A Warner spokesperson defended the bill with a torrent of legalese. “The Second Circuit in Madden v. Midland upset well over a century of established practice when it limited national banks’ ability to sell loans to purchasers in other states. President Obama’s Solicitor General told the Supreme Court that he thought that the decision was ‘incorrect,’ and we’ve since seen evidence from accomplished academics that the decision has reduced access to credit for borrowers with lower credit scores. The Protecting Consumers’ Access to Credit Act would restore long-standing legal precedent and encourage access to credit for low- and middle-income Americans, while preserving longstanding, existing rules that protect consumers from abusive payday lending. Moreover, national banks will still be required to abide by existing usury laws in their home states.”

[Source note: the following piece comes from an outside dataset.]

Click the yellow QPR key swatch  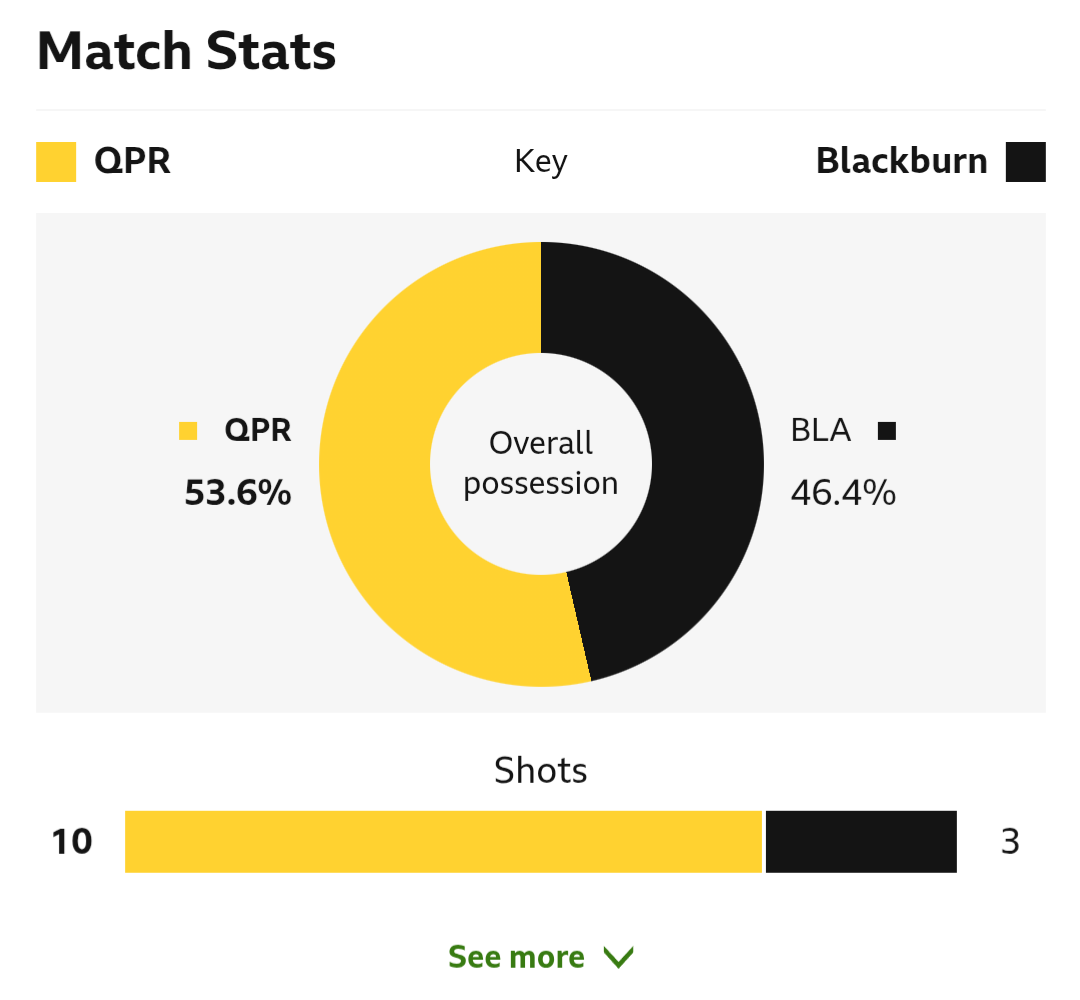click(x=56, y=162)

Silicon Valley has been toying with the high-interest consumer loan market for a few years. LendingClub, Prosper, LendUp and other FinTech companies have been billing themselves as hip, savvy alternatives to payday loans or pricey credit cards. They typically partner with a bank to avoid regulatory costs, and they are just as eager to bypass state usury laws as are their more notorious competitors. LendingClub, in particular, insists it will not be able to help people lower their credit card bills if it has to abide by state usury caps (banks that issue credit cards are mostly exempt from those laws, after all).

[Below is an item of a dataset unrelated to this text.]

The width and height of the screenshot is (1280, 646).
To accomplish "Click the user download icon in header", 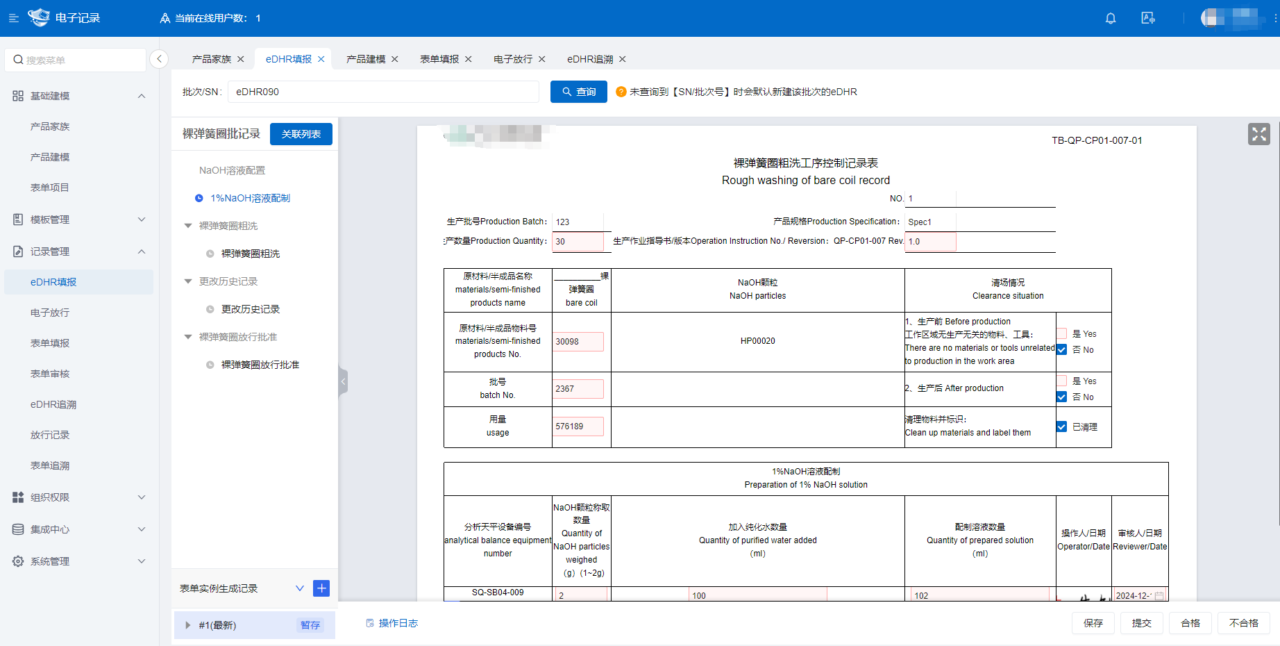I will point(1148,18).
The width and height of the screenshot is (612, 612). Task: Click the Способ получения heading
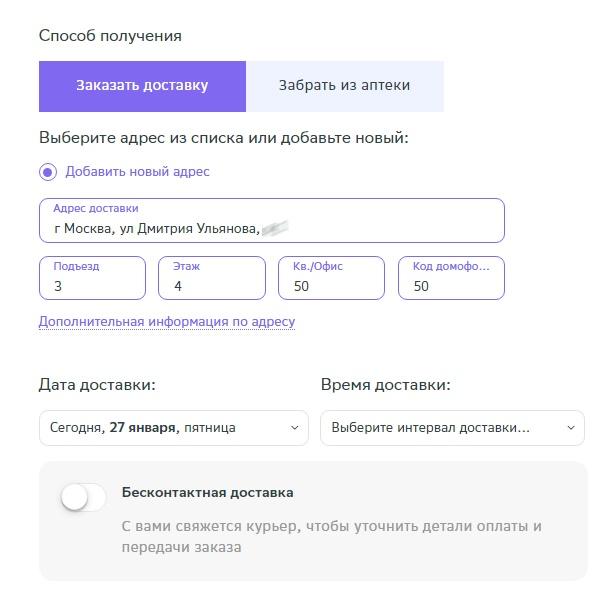click(x=110, y=36)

But some of these firms aren’t much better than the garden-variety predatory lender over by the 7-Eleven. Last year the Consumer Financial Protection Bureau fined San Francisco-based LendUp for ripping off more than 50,000 customers.
In a statement provided to HuffPost, Meeks argued that the bill would actually prevent people from turning to online payday lenders. Which is true, since technically they’d be getting their payday loan from the bank.
“The bill would allow a third party to enforce the legal interest rate established between a bank and its customers ― it is not a backdoor for unscrupulous players as some suggest,” Meeks argued in a statement provided to HuffPost. “Without access to these bank loans, consumers in New York will be pushed to higher cost alternative service providers including pawnshops, rent-to-own arrangements, and online payday lenders.”
“We want to make sure that our constituents have adequate access to bank loans while helping the banking system defend itself from questionable products and services,” Moore spokesman Eric Harris told HuffPost.